Evapotranspiration (ET) is a major component of the land surface process involved in energy fluxes and energy balance, especially in the hydrological cycle of agricultural ecosystems. While many models have been developed as powerful tools to simulate ET, there is no agreement on which model best describes the loss of water to the atmosphere. This study focuses on two aspects, evaluating the performance of four widely used ET models and identifying parameters, and the physical mechanisms that have significant impacts on the model performance. The four tested models are the Shuttleworth–Wallace (SW) model, Penman–Monteith (PM) model, Priestley–Taylor and Flint–Childs (PT–FC) model, and advection–aridity (AA) model. By incorporating the mathematically rigorous thermodynamic integration algorithm, the Bayesian model evidence (BME) approach is adopted to select the optimal model with half-hourly ET observations obtained at a spring maize field in an arid region. Our results reveal that the SW model has the best performance, and the extinction coefficient is not merely partitioning the total available energy into the canopy and surface but also including the energy imbalance correction. The extinction coefficient is well constrained in the SW model and poorly constrained in the PM model but not considered in PT–FC and AA models. This is one of the main reasons that the SW model outperforms the other models. Meanwhile, the good fitting of SW model to observations can counterbalance its higher complexity. In addition, the detailed analysis of the discrepancies between observations and model simulations during the crop growth season indicate that explicit treatment of energy imbalance and energy interaction will be the primary way of further improving ET model performance.

--- Task requirements ---
According to the passage on evapotranspiration models, where were the half-hourly ET observations obtained?

--- Information supplied ---

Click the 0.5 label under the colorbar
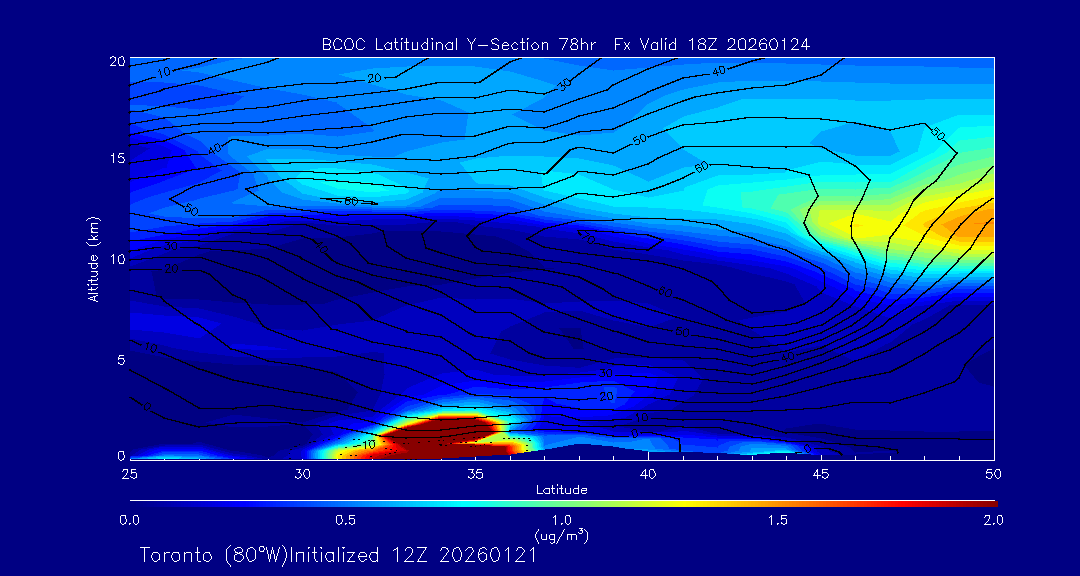[x=345, y=520]
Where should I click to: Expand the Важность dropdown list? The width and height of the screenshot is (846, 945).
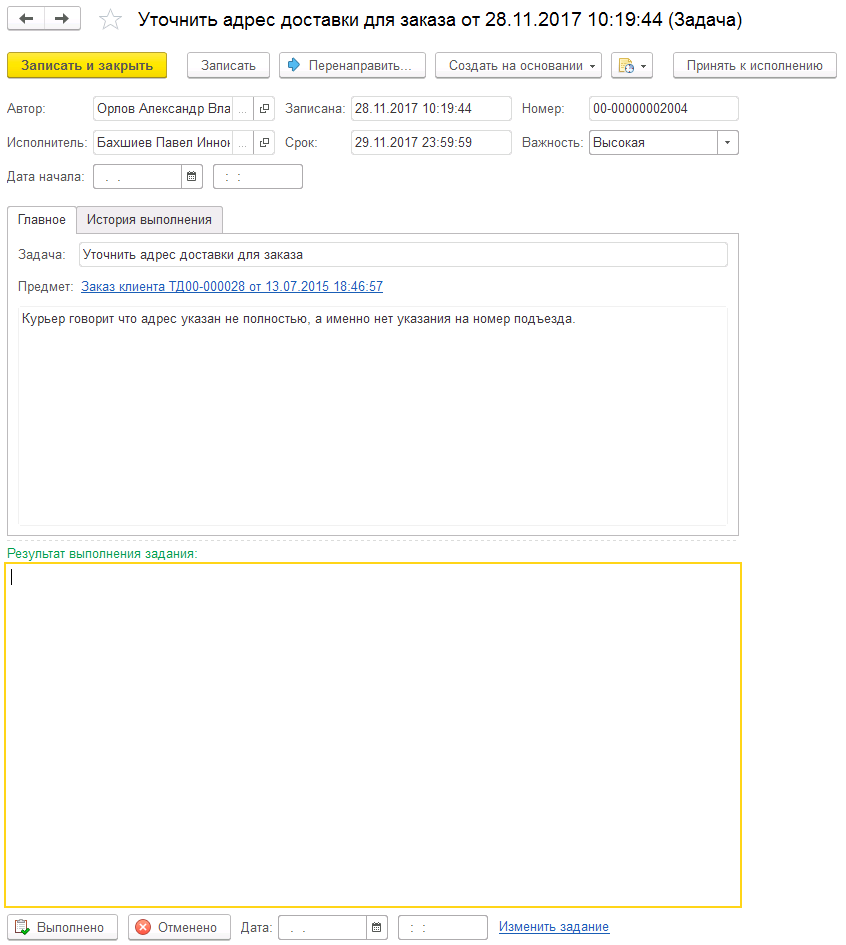[728, 143]
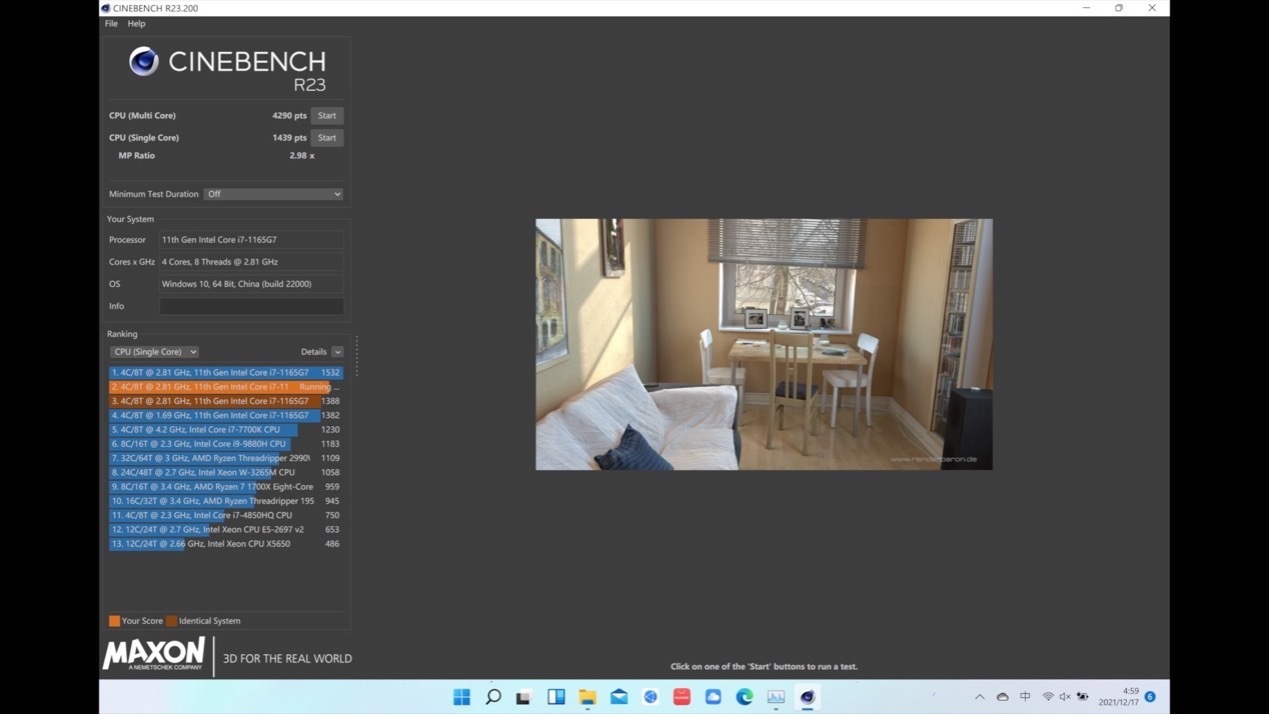Click the Wi-Fi icon in system tray
The height and width of the screenshot is (715, 1274).
(x=1048, y=697)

--- Expected answer ---
At a spring maize field in an arid region.